RA Mayer / Prof. Dr. Nestler
Fortbildung Strafrecht / Strafprozeßrecht aktuell

23.03.2012

Anwendung von §§ 251, 256 und Beanstandungspflicht gem. § 238 Abs.2 StPO

BGH 3 StR 315/11, Beschluss vom 25.10.2011

SV: Verlesung eines ärztlichen Untersuchungsberichts ohne Angabe im Protokoll, auf welcher Grundlage dieser erfolgt ist.

1. Zwar folgt aus § 251 Abs. 1 Nr. 1 StPO, dass der Angeklagte unter den dort näher bestimmten Umständen auf die Einhaltung des Grundsatzes der persönlichen Vernehmung nach § 250 StPO verzichten kann. § 251 Abs. 1 Nr. 1 StPO lässt aber einen Verzicht des Angeklagten nicht genügen, sondern fordert ausdrücklich das Einverständnis der Staatsanwaltschaft und eine durch Beschlussfassung dokumentierte Ermessensentscheidung des gesamten Spruchkörpers zugunsten der Verlesung, § 251 Abs, 4 Satz 1 StPO.

Steht die Abweichung von einem Prozessgrundsatz unter solchen qualifizierten Voraussetzungen, so gibt das Gesetz damit zu erkennen, dass von seiner Einhaltung nicht formlos durch allseitiges Schweigen auf eine Anordnung des Vorsitzenden abgesehen werden kann.

Eine Beanstandung gem. § 238 Abs. 2 StPO ist nicht erforderlich.

2. Wird gemäß § 256 Abs. 1 Nr. 2 StPO ein ärztliches Attest verlesen, so wird sich regelmäßig erst in der Urteilsberatung ergeben, ob das Gericht das Schriftstück allein zum Nachweis einer Körperverletzung, die nicht zu den schweren gehört, heranzieht oder - unter Überschreitung der durch die Bestimmung gezogenen Grenzen - unzulässig als Beleg für darüber hinausgehende Umstände verwertet.

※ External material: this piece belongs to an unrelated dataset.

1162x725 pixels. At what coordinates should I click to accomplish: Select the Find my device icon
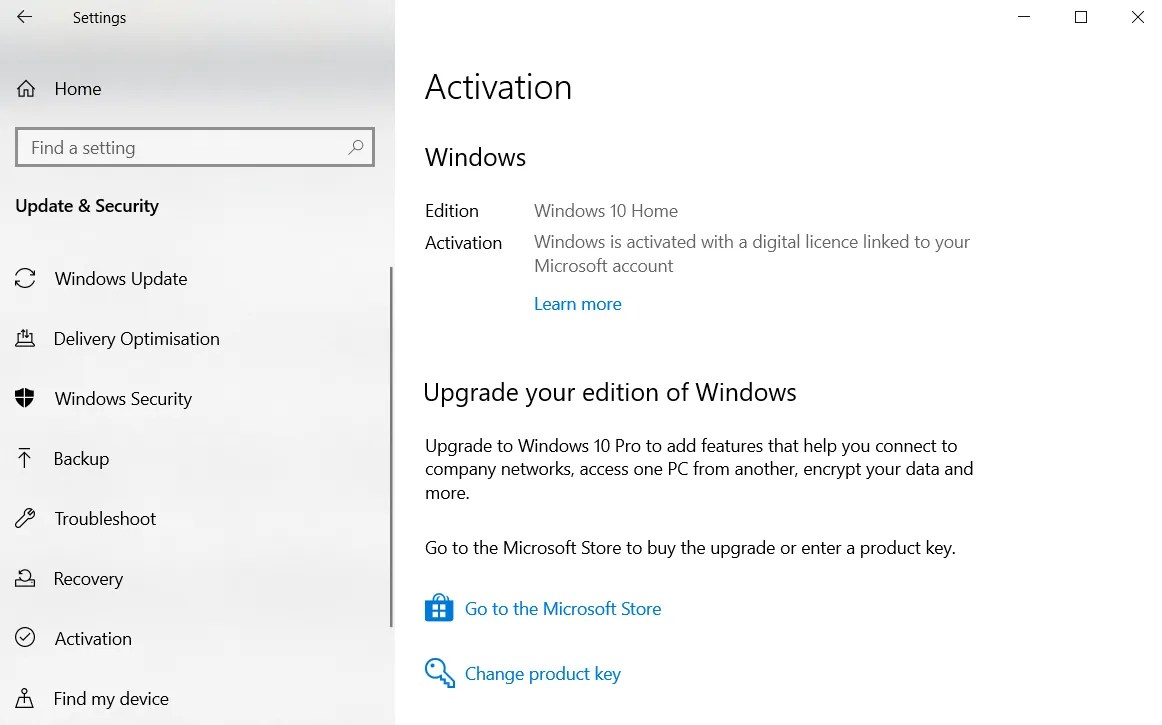coord(25,699)
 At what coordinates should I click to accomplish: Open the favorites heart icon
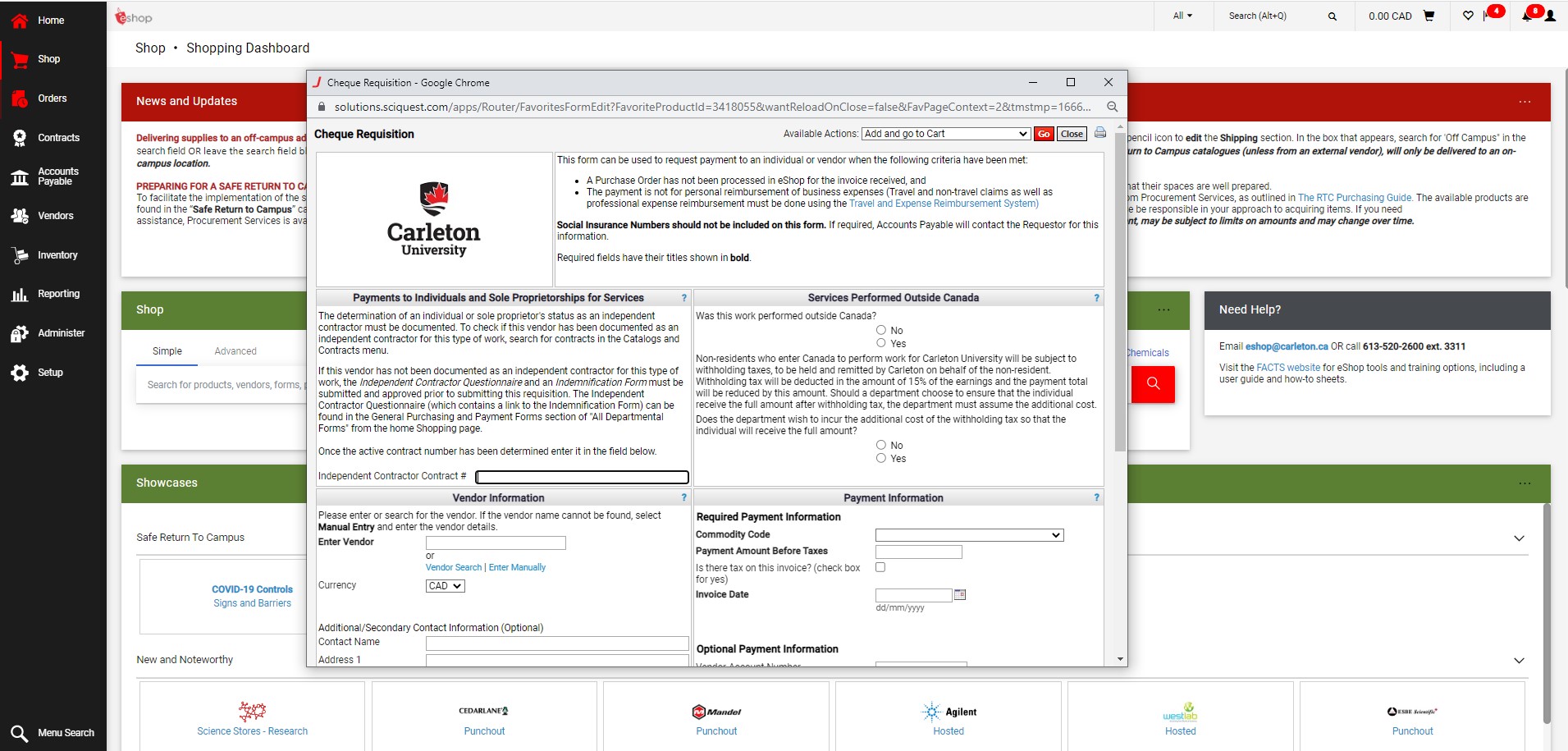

Für den Angeklagten wird ein solcher Rechtsfehler erst aus den schriftlichen Urteilsgründen ersichtlich, mithin zu einem Zeitpunkt, zu dem er von dem Zwischenrechtsbehelf des § 238 Abs. 2 StPO keinen Gebrauch mehr machen kann. Dieser kann daher schwerlich Zulässigkeitsvoraussetzung einer Rüge der Verletzung des § 250 StPO sein.